Figure 1.

Obtaining polysome profiles by microarray analysis. (A) Representative absorbance profile for RNA separated by velocity sedimentation through a 10–50% sucrose gradient (see Materials and Methods). The positions of the 40S, 60S, 80S, and polysomal peaks are indicated. The expected peaks for the tRNAs and other small RNAs in fractions 1 and 2 are obscured by the high absorbance, presumably from proteins and detergent used in the preparation. (B) RNA was extracted from each of the 14 fractions, and an aliquot from each fraction was subjected to electrophoresis through a formaldehyde gel, transferred to a nylon membrane, and stained with methylene blue.
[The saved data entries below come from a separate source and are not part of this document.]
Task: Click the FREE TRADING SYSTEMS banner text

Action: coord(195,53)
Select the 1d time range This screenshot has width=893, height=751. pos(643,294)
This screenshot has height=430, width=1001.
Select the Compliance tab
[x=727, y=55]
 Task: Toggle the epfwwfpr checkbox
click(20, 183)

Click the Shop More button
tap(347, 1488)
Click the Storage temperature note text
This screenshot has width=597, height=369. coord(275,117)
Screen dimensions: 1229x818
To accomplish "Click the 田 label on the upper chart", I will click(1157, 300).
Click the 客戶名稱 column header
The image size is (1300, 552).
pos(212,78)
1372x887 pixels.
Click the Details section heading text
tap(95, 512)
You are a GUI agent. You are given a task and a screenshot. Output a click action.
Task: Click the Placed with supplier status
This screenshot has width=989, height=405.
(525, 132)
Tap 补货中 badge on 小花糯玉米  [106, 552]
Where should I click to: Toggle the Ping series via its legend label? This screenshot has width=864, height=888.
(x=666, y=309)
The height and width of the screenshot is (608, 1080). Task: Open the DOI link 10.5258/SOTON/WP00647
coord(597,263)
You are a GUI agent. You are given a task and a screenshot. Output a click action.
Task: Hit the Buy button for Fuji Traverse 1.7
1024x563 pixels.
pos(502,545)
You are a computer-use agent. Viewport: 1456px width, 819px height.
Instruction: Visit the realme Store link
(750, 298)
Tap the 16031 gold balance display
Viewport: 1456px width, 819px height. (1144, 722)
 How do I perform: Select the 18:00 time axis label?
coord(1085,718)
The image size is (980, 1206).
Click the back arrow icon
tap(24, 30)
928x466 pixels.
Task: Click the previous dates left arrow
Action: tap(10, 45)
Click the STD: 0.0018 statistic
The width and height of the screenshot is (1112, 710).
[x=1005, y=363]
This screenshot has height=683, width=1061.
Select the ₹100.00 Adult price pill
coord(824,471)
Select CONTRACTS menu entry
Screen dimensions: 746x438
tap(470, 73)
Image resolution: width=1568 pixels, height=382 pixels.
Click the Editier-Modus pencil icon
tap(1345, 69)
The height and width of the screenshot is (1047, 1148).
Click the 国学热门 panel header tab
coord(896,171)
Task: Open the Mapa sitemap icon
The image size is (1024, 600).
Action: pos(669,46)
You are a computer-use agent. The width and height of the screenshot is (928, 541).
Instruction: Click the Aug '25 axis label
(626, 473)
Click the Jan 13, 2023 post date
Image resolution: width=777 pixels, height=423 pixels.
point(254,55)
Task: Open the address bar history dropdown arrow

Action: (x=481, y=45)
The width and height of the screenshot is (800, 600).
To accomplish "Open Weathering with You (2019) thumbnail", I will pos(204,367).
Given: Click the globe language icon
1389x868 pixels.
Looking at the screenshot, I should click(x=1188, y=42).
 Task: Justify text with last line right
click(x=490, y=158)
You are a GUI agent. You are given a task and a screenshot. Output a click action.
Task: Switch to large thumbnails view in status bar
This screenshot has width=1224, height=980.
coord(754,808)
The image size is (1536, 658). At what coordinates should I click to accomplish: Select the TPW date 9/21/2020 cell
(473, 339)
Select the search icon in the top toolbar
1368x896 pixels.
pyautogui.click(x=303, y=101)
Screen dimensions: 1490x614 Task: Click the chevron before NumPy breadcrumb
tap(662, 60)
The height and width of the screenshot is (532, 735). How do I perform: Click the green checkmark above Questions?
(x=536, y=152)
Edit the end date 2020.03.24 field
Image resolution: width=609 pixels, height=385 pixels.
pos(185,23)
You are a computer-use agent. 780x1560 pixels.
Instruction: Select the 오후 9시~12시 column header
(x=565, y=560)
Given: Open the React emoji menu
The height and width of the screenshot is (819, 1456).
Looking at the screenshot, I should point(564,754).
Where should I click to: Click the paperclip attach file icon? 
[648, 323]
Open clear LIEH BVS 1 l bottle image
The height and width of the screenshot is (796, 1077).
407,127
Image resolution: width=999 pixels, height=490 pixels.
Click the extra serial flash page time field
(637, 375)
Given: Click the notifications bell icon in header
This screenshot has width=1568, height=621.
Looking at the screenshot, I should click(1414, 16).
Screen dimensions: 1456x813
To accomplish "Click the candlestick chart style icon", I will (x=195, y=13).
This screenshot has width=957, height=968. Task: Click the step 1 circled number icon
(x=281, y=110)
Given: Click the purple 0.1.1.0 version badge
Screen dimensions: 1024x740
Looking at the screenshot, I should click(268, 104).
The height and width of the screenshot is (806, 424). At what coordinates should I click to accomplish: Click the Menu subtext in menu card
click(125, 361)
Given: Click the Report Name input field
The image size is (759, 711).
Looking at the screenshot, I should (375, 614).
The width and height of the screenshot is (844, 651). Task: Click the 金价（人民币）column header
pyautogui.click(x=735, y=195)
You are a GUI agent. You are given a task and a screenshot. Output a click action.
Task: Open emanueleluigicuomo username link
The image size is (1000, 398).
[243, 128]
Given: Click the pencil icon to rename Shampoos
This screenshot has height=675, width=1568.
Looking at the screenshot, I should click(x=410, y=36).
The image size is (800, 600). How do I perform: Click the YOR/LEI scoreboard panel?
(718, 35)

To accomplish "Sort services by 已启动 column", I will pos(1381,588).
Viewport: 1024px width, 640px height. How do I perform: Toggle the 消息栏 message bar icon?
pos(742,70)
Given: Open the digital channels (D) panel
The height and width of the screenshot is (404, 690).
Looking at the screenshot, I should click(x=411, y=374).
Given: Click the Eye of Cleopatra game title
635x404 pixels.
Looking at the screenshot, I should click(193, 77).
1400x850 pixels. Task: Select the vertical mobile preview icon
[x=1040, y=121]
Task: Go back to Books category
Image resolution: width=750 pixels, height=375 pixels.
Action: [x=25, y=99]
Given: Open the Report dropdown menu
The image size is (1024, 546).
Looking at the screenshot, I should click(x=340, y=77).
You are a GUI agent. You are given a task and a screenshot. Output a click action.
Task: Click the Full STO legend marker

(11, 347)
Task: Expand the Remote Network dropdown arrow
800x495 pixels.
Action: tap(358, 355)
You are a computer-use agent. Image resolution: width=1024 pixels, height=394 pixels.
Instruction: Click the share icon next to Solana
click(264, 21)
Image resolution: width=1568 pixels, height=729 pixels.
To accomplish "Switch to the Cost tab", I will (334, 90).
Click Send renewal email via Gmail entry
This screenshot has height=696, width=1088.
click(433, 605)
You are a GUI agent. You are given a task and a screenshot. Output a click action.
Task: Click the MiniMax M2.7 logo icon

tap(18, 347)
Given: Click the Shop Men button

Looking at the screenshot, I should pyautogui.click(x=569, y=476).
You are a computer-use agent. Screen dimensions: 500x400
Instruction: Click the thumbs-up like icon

As expected, 25S and 18S ribosomal RNAs were the prominent species (markers not shown). (C) RNA aliquots from each fraction were reverse-transcribed to incorporate Cy5-dUTP, and a common reference (unfractionated RNA) was reverse-transcribed in the presence of Cy3-dUTP. The resulting labeled cDNAs from each fraction and the common reference were mixed and then hybridized to a DNA microarray containing all yeast ORFs, as predicted from the genome sequence (Saccharomyces Genome Database). Known concentrations of B. subtilis mRNAs were added to each sample immediately at collection to allow normalization of RNA levels and comparison between fractions (see Materials and Methods).